These are the players reportedly deemed untouchable in trades that would have netted their respective teams Durant. The Memphis Grizzlies wouldn’t part with Desmond Bane (the most improved player as deemed by NBA Most Improved Player Ja Morant) or Jaren Jackson Jr. (who is fantastic but also always injured). They were going to dangle Ziaire Williams and Dillon Brooks instead, likely knowing that wasn’t going to get it done. The New Orleans Pelicans had one of the best trade packages possible but stood their ground on not including Brandon Ingram. Ujiri wouldn’t part with the reigning NBA Rookie of the Year Scottie Barnes, instead letting OG Anunoby be the carrot in a potential deal.
Then there’s the Marcus Smart aspect of it all. In those other situations mentioned above, you can understand the potential of a youth movement not being easily jettisoned — even for Durant. Barnes is 21 years old. Jackson is 22. Bane and Ingram are both 24. Smart is going to turn 29 years old this season. Yes, he just won NBA Defensive Player of the Year, but there are a lot of people who thought Robert Williams III would have won instead if he didn’t get hurt. Smart being untouchable was a very Danny Ainge-esque line-in-the-sand move by Brad Stevens, the Celtics president of basketball operations. If you don’t include him in a deal for Durant, then there might not even be three players in the league you would do it for.

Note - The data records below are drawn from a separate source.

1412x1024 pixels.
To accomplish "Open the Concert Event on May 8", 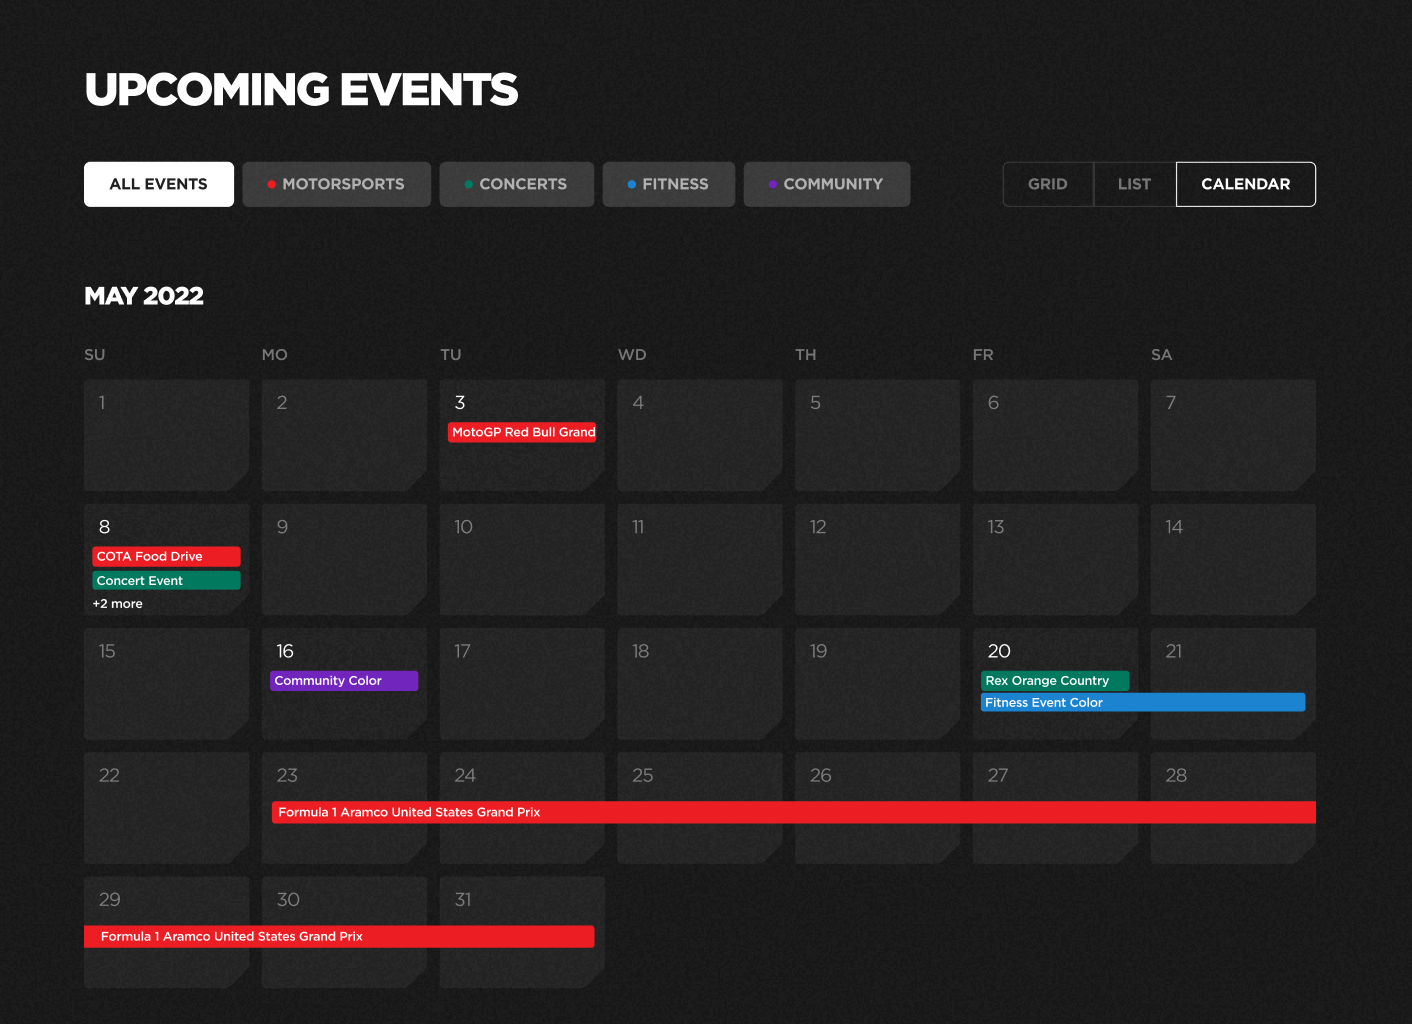I will (x=167, y=580).
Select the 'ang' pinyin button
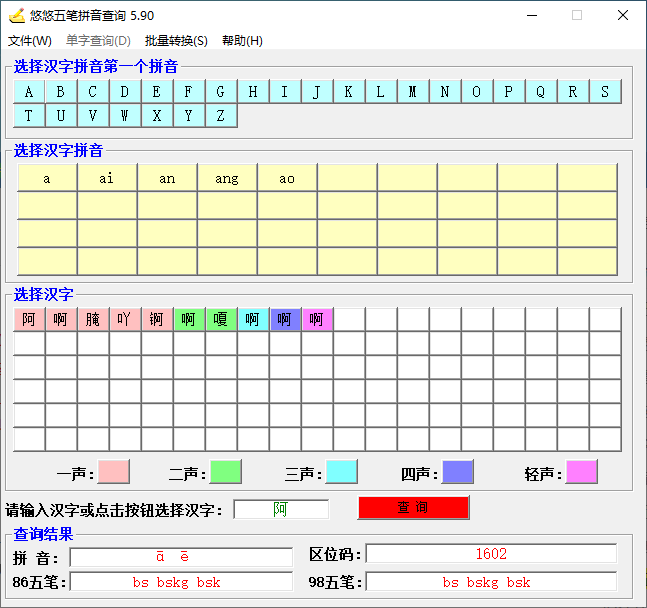The width and height of the screenshot is (647, 608). point(227,178)

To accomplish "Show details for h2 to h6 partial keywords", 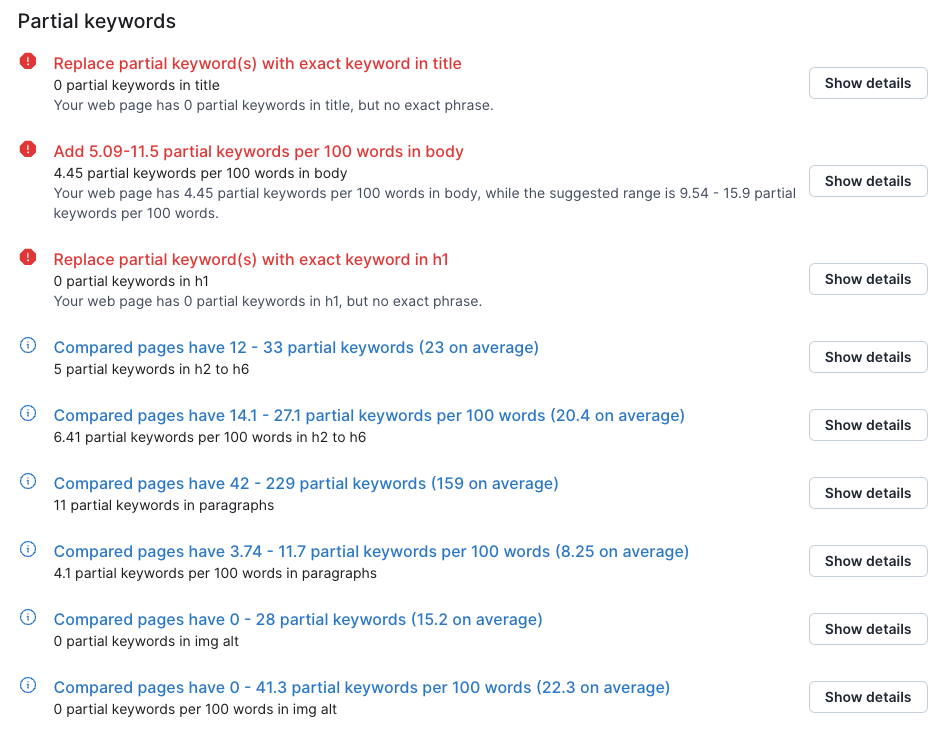I will coord(868,357).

Minnesota Timberwolves … I think?
The Timberwolves traded for Rudy Gobert, and it seemed to skew the idea of what an acceptable trade market would be for Durant. They acquired Gobert for four first-round picks, a pick swap and a player who was just drafted in the first round this offseason (along with a bunch of role players). The Wolves wanted to shake things up for themselves to shake up the hierarchy in the West. Accidentally, they also created a standard for trade packages that most teams couldn’t approach for Durant (we’ll see if it also prevents the Utah Jazz from getting even more for Donovan Mitchell). The Wolves managed to keep Durant out of the Western Conference because of this.
It’s the Wolves, so it could backfire on them in myriad ways. But for now, they kind of did something good to affect the league and keep some player movement of others in check.
Internet trade machines and the people who love them
You know the websites that have the tinkering machines where you can plug in just about any kind of deal imaginable and see if the collective bargaining agreement allows it. Those websites had to do crazy numbers the first week of free agency, the kind of traffic social media influencers would sacrifice their dignity for. They’ll now cool off until we either get Durant back on the trade block or find a new disgruntled superstar to move in a future potential transaction.
The transaction turns the NBA from an eight-month calendar to a 13-month calendar. That’s right; it adds another month to the mix. Power down your trade machines for now. Your Rube Goldberg four-team trade scenario machinations will have to happen with another player and team that aren’t Durant and the Nets … for now.
Kyrie Irving, Ben Simmons and James Harden
Irving and/or Ben Simmons did not want to have to play for a Nets team that no longer had Durant on the roster. Sure, a trade would’ve meant a lot of pieces coming in, and there would have been plenty of possibilities for those pieces to be quite good. However, it was never going to match the talent and presence of Durant. Simmons carrying a team without Durant would’ve put a crazy amount of pressure on him. If Durant gone meant a less serious Irving in tow, Simmons probably wasn’t going to want to deal with that either.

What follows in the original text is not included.